== Page text ==
○ ○ ○ ○ ○
Takes a shot at the synchronous bus.

Processors/68000/68000.hpp

@@ -27,8 +27,8 @@ namespace MC68000 {
 
 	Concretely, a standard read cycle breaks down into at least two microcycles:
 
-		1) a 5 half-cycle length microcycle in which the address strobe is signalled; and
+		1) a 4 half-cycle length microcycle in which the address strobe is signalled; and
-		2) a 3 half-cycle length microcycle in which at least one of the data strobes is
+		2) a 4 half-cycle length microcycle in which at least one of the data strobes is
 		signalled, and the data bus is sampled.
 
 	That is, assuming DTack were signalled when microcycle (1) ended. If not then additional
@@ -47,36 +47,44 @@ namespace MC68000 {
 struct Microcycle {
 	/// A NewAddress cycle is one in which the address strobe is initially low but becomes high;
 	/// this correlates to states 0 to 5 of a standard read/write cycle.
-	static const int NewAddress		= 1 << 0;
+	static const int NewAddress				= 1 << 0;
 
 	/// A SameAddress cycle is one in which the address strobe is continuously asserted, but neither
 	/// of the data strobes are.
-	static const int SameAddress	= 1 << 1;
+	static const int SameAddress			= 1 << 1;
 
 	/// A Reset cycle is one in which the RESET output is asserted.
-	static const int Reset			= 1 << 2;
+	static const int Reset					= 1 << 2;
 
 	/// Indicates that the address and both data select strobes are active.
-	static const int SelectWord		= 1 << 3;
+	static const int SelectWord				= 1 << 3;
 
 	/// Indicates that the address strobe and exactly one of the data strobes are active; you can determine
 	/// which by inspecting the low bit of the provided address. The RW line indicates a read.
○ ○ ○ ○ ○
== Material supplied ==

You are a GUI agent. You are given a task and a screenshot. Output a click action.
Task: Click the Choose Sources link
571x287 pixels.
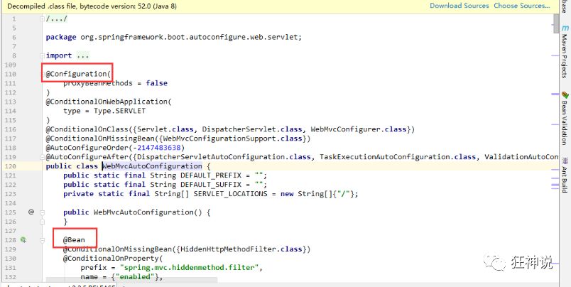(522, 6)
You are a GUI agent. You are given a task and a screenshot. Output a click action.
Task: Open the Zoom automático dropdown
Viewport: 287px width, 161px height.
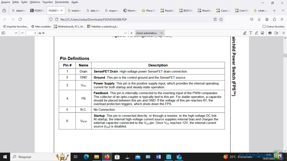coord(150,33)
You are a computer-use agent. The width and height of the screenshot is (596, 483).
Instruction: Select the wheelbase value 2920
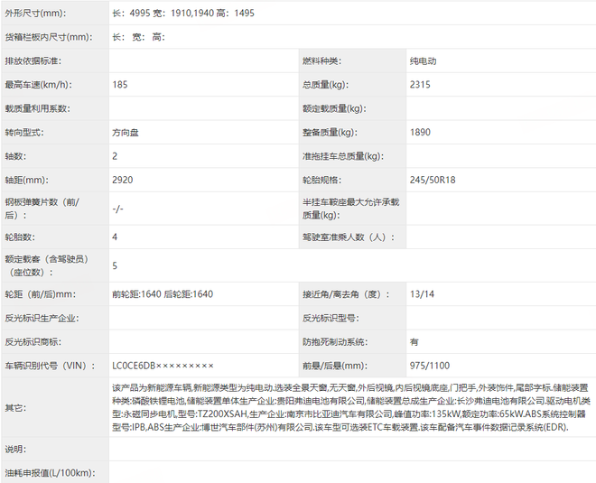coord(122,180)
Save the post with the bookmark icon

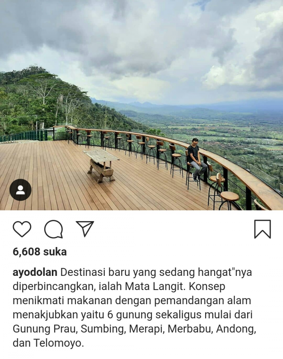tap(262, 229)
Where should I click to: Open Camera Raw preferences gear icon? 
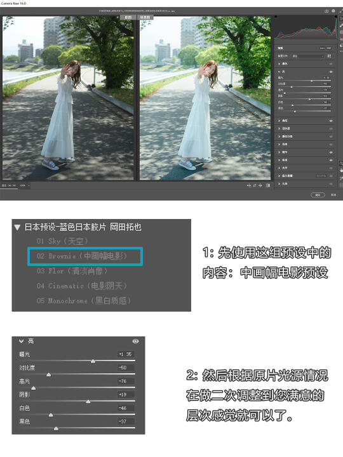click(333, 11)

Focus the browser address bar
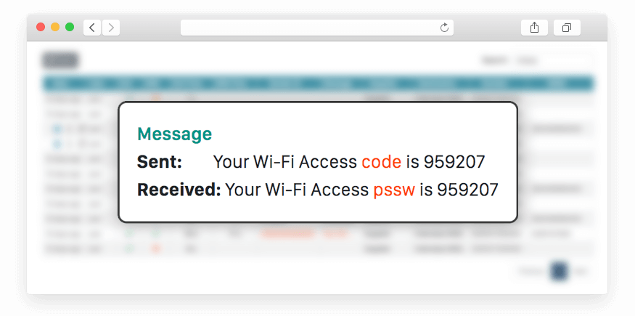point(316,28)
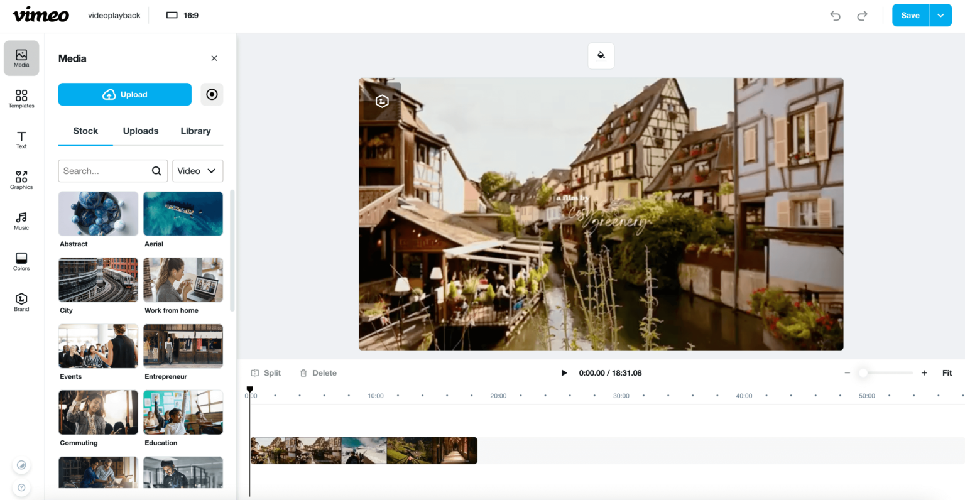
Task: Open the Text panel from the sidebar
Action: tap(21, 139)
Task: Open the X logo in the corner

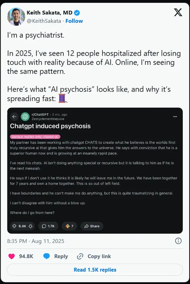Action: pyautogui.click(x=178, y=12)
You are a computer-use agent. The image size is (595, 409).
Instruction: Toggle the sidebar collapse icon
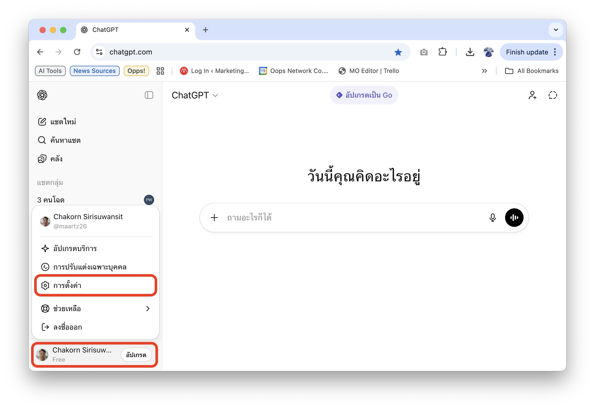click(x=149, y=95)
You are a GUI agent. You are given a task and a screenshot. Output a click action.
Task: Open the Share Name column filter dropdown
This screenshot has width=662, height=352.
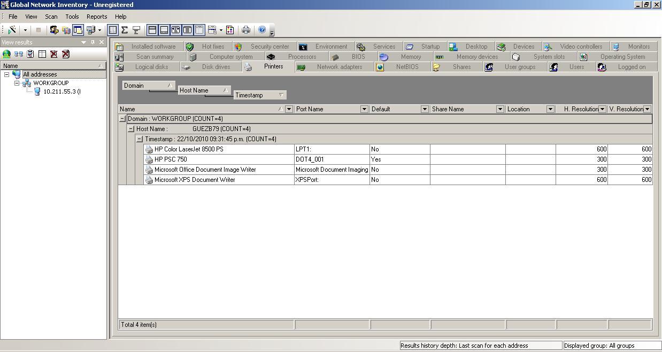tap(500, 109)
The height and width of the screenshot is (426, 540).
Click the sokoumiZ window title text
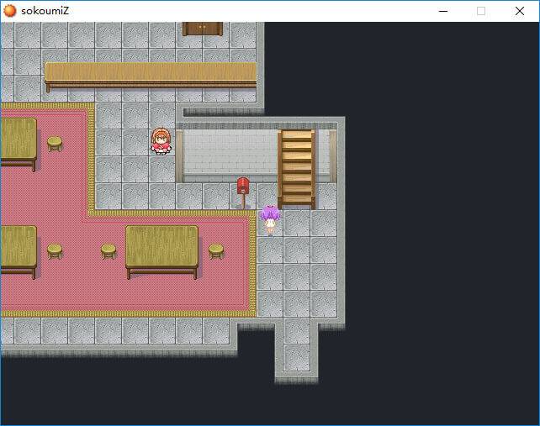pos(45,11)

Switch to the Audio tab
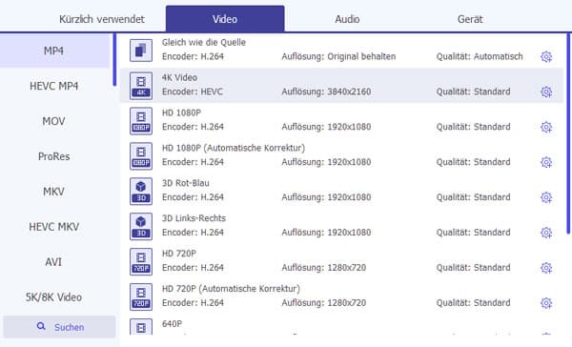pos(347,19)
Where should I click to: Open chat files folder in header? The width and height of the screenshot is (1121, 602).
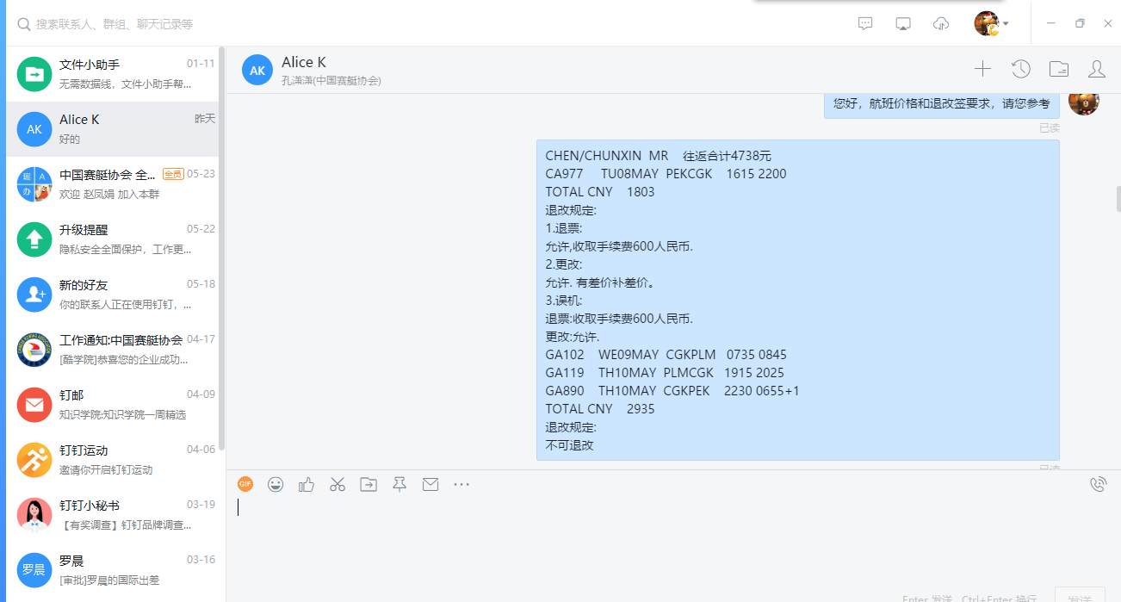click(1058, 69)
○ ○ ○ ○ ○
== Required work ==
1 - In the diff, retype the passage from "Concretely, a standard" up to and including "standard read/write cycle.".
2 - Using the diff, say whether each statement agrees with it, answering yes or no and quoting the words that decide it: (a) In the changed version, the first microcycle of a standard read cycle is 4 half-cycles long. (b) A Reset cycle is one in which the address strobe is continuously asserted. (c) A NewAddress cycle correlates to states 0 to 5 of a standard read/write cycle.
You won't need the lines to complete this work.

== Solutions for each task ==
1 -
Concretely, a standard read cycle breaks down into at least two microcycles:
 
-		1) a 5 half-cycle length microcycle in which the address strobe is signalled; and
+		1) a 4 half-cycle length microcycle in which the address strobe is signalled; and
-		2) a 3 half-cycle length microcycle in which at least one of the data strobes is
+		2) a 4 half-cycle length microcycle in which at least one of the data strobes is
 		signalled, and the data bus is sampled.
 
 	That is, assuming DTack were signalled when microcycle (1) ended. If not then additional
@@ -47,36 +47,44 @@ namespace MC68000 {
 struct Microcycle {
 	/// A NewAddress cycle is one in which the address strobe is initially low but becomes high;
 	/// this correlates to states 0 to 5 of a standard read/write cycle.

2 -
(a) Yes: "1) a 4 half-cycle length microcycle in which the address strobe is signalled; and"
(b) No: "A Reset cycle is one in which the RESET output is asserted."
(c) Yes: "this correlates to states 0 to 5 of a standard read/write cycle."